Madagascar ground boa (Acrantophis madagascariensis) and Dumerils boa (Acranthophis dumerili)

These snakes are (as the name implies) from Madagascar, are listed as a Cites-I species, and are relatively undemanding animals that are very hardy. They are therefore also suitable for beginners of boid husbandry.
Yet, this recommendation is not entirely without concern, since some of the newborn Acrantophis dumerili are picky feeders, as they would prefer birds or fellow mates as prey. A cautious approach is therefore needed when housing several young of various sizes in one enclosure. In addition, and in contrast to most other boids, the Dumerils boa tends to pass urine and urinary calculus almost daily, and is therefore a bit more demanding in maintenance than is the case with most other boids.

There is nothing really negative to say about its northern relative, Acrantophis madagascariensis, except maybe that it grows to be significantly larger and stronger than the Dumerils boa, which on average grows to around two meters (over 6.5ft) in length. Specimens of three meters (10ft) are no rarity in Acrantophis madagascariensis. Interesting is also the gestation period of the Madagascar ground boa: It lasts 9 months.

Boa constrictor

We now finally get to our favorite snakes. It is really worthwhile to elaborate on this species.

First off, it is to be said that even the Boa constrictors cannot be recommended all-inclusive. There are about 10 Boa constrictor subspecies, of which some can give a person new to the keeping of boids a difficult time.

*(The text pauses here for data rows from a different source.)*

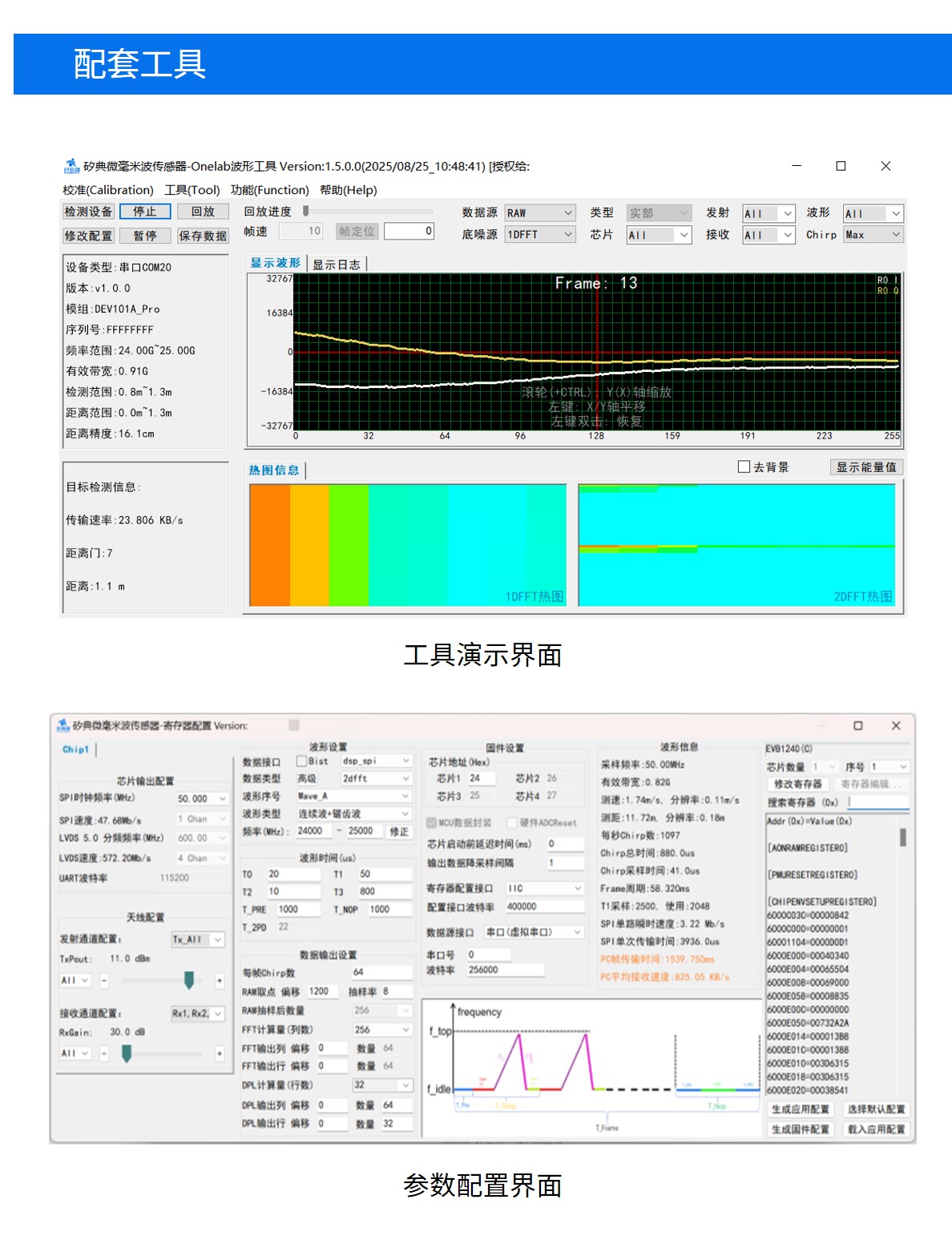Click the TxPout slider plus button
Image resolution: width=952 pixels, height=1260 pixels.
click(x=219, y=980)
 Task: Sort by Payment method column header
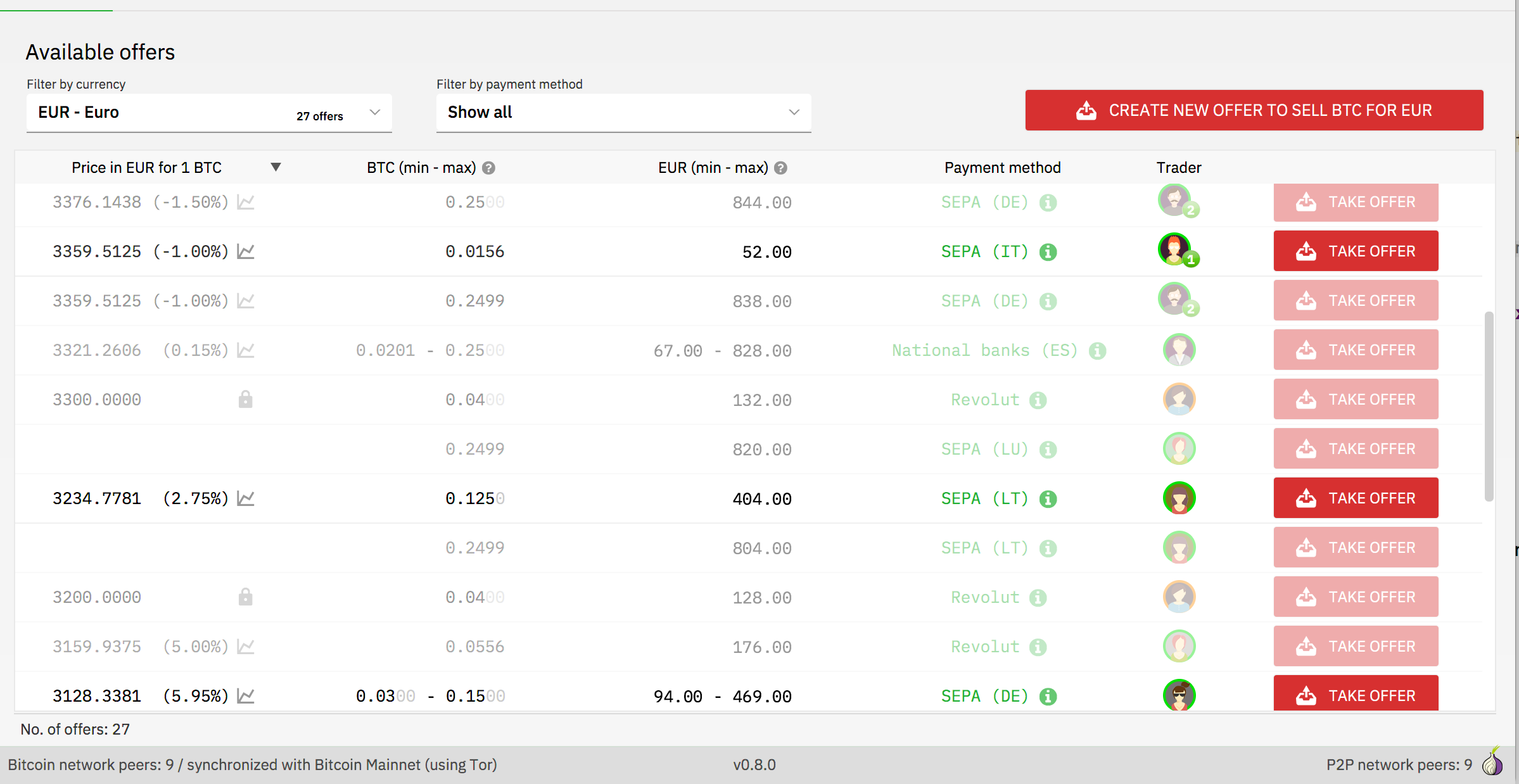(x=1002, y=168)
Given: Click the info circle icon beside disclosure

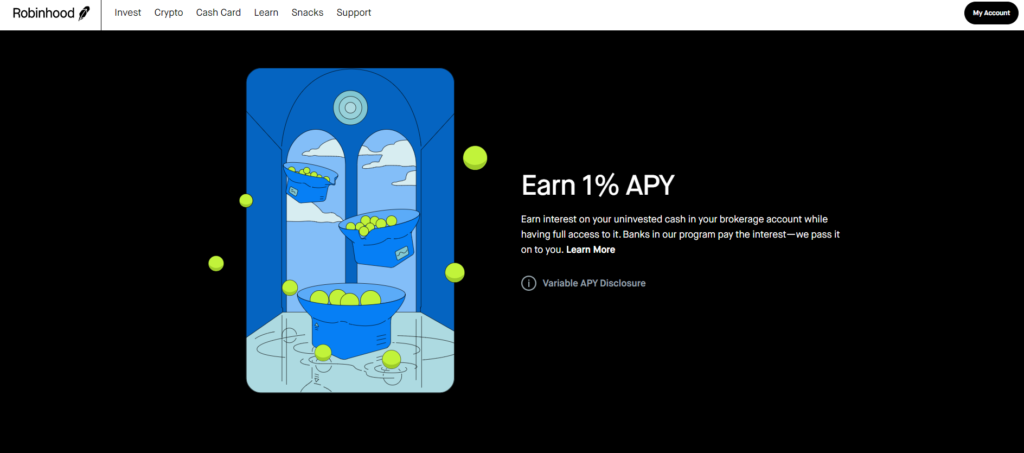Looking at the screenshot, I should [x=528, y=283].
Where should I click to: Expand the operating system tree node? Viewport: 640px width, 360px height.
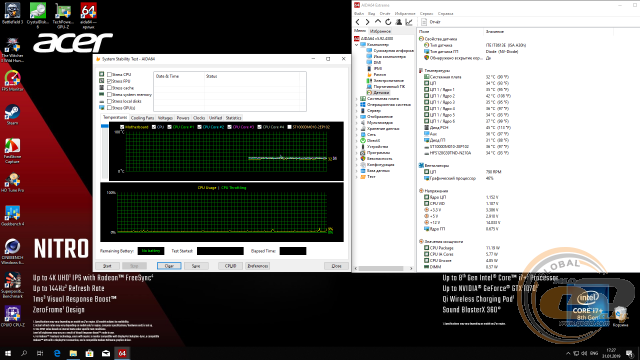click(357, 105)
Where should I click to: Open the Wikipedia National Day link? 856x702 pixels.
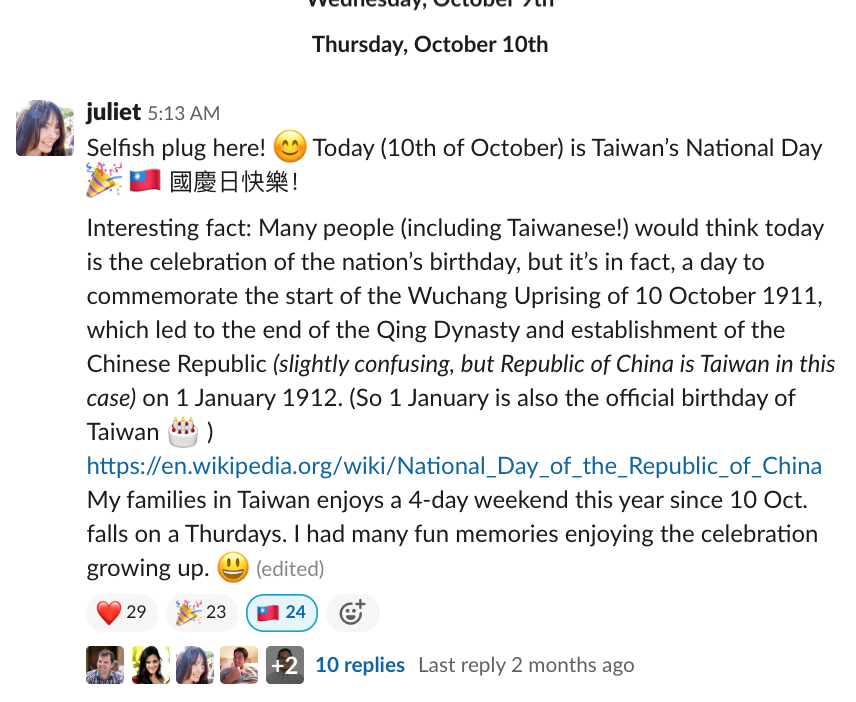coord(454,466)
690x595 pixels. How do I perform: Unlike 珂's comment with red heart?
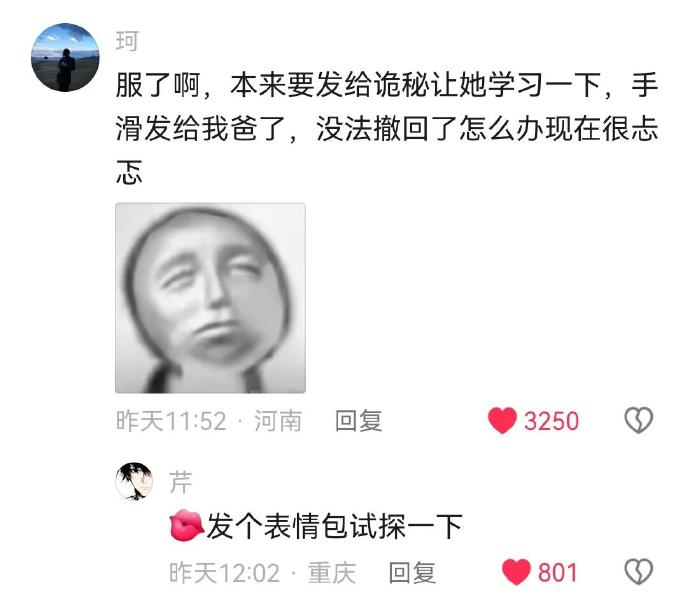502,420
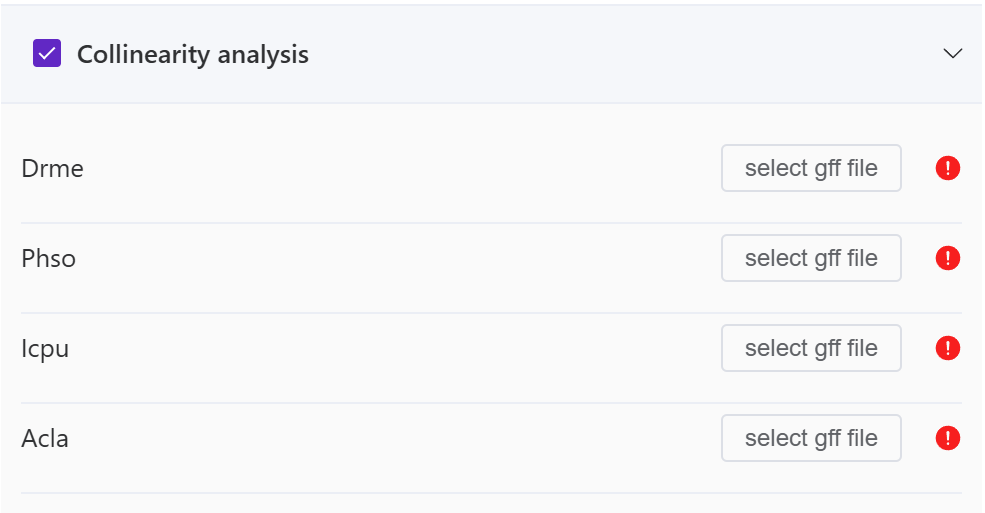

This refers mostly to the so-called "redtail boas", the Boa c. constrictor from the distribution areas of Suriname and Guyana, to name the most important ones. However, especially these “redtail boas” are, along with the tree pythons, among the most desired and most beautiful snakes kept in captivity.

Boa c. constrictor neonates are notoriously known to regurgitate over-sized prey items. The term for this is “regurgitation syndrome”. We have previously mentioned this, and will deal with this topic in more detail later on.

But don’t worry: If the owner of a redtail boa is able to implement a moderate feeding schedule, then there won’t be any problems with the animal.

Similar is valid for Boa c. occidentalis (Argentine boa). This subspecies of Boa constrictor is also prone to the regurgitation syndrome.

Many boa fans are enthusiastic about the Boa c. amarali, a very pretty form that occurs in Bolivia and Brazil. The Bolivian form is trouble-free, however, the high fatality rate among animals of the “Danish bloodline”, the so-called “silverbacks” from the region of Sao Paolo/Brazil sticks out.

Almost all of the specimen of this form that are available in Europe originate from the bloodline of a Danish breeder. Unfortunately, these animals appear to be highly delicate. The “regurgitation syndrome” is even more common in neonates of this bloodline than it is in the so-called “redtail boas”. Many of the “silverbacks” that were raised despite major difficulties later died from bacterial infections or due to other causes that are not normally lethal (for instance, when changing owners). We do not know, as to what degree the inbreeding may play a role in this.

We had always assumed that the „silverback amarali“ on average do not get larger than about 1,60m (a little over 5ft). After a trip to the United States in 2000, the author had to revise his opinion. He was there confronted with specimen, compared to which mature amarali from the “Danish bloodline” would have appeared to be yearlings.

A conversation with Joe Terry, the „Father of amarali“ (he is known as an absolute authority in regards to Boa c. amarali, and first bred this subspecies in captivity), yielded the fact that there are actually two types of “silverbacks”, one of which gets relatively large (about 2.5m; over 8ft) and is very hardy. We have acquired those animals in the U.S., and can confirm these findings through our experience thus far. Of course, there are also healthy specimens that reached an impressive size among the “silverbacks” that are bred here in Europe. However, to be clear, these are exceptions.